--- Listed records ---
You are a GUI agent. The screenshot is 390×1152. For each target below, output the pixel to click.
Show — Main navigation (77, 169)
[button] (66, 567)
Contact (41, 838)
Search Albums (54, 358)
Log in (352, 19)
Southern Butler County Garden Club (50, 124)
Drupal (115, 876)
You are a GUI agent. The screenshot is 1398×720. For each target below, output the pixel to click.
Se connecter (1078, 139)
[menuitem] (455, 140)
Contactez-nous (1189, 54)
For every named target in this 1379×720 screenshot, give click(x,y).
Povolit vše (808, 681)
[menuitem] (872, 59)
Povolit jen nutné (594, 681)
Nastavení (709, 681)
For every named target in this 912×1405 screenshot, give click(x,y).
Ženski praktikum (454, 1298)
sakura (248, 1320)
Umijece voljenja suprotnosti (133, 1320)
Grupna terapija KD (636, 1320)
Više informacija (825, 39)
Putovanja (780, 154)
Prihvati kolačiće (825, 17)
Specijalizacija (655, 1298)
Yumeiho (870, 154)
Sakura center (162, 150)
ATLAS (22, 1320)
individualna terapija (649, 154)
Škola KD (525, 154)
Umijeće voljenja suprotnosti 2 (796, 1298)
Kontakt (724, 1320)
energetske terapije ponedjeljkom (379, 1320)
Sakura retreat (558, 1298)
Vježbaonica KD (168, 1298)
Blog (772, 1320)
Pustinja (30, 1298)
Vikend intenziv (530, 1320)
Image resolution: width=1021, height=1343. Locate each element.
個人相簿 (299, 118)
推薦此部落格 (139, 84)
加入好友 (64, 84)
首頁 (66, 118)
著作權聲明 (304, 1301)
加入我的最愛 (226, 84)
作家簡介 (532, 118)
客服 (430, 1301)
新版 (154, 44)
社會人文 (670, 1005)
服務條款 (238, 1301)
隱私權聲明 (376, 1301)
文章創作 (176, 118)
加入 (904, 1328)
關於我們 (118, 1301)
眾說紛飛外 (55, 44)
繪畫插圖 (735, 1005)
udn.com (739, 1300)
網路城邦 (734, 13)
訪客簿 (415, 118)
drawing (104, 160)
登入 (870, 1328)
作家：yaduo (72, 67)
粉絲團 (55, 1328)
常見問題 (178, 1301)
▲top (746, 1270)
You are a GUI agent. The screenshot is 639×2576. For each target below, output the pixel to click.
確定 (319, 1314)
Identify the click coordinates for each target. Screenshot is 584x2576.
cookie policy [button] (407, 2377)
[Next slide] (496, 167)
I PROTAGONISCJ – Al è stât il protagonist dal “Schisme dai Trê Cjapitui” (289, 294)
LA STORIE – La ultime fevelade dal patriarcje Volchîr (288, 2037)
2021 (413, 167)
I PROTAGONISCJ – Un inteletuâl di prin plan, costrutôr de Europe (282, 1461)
---
Copy out every row in the stretch from the row containing "Log in (352, 19)" through the row containing "Contactez-nous (1189, 54)", changing nothing except to raise each answer coordinate by 144.

**Exercise result**
Log in (496, 163)
Southern Butler County Garden Club (194, 268)
Drupal (259, 1020)
You are a GUI agent. The screenshot is 1398×720. For each target below, output the pixel to click.
Se connecter (1222, 283)
[menuitem] (599, 284)
Contactez-nous (1333, 198)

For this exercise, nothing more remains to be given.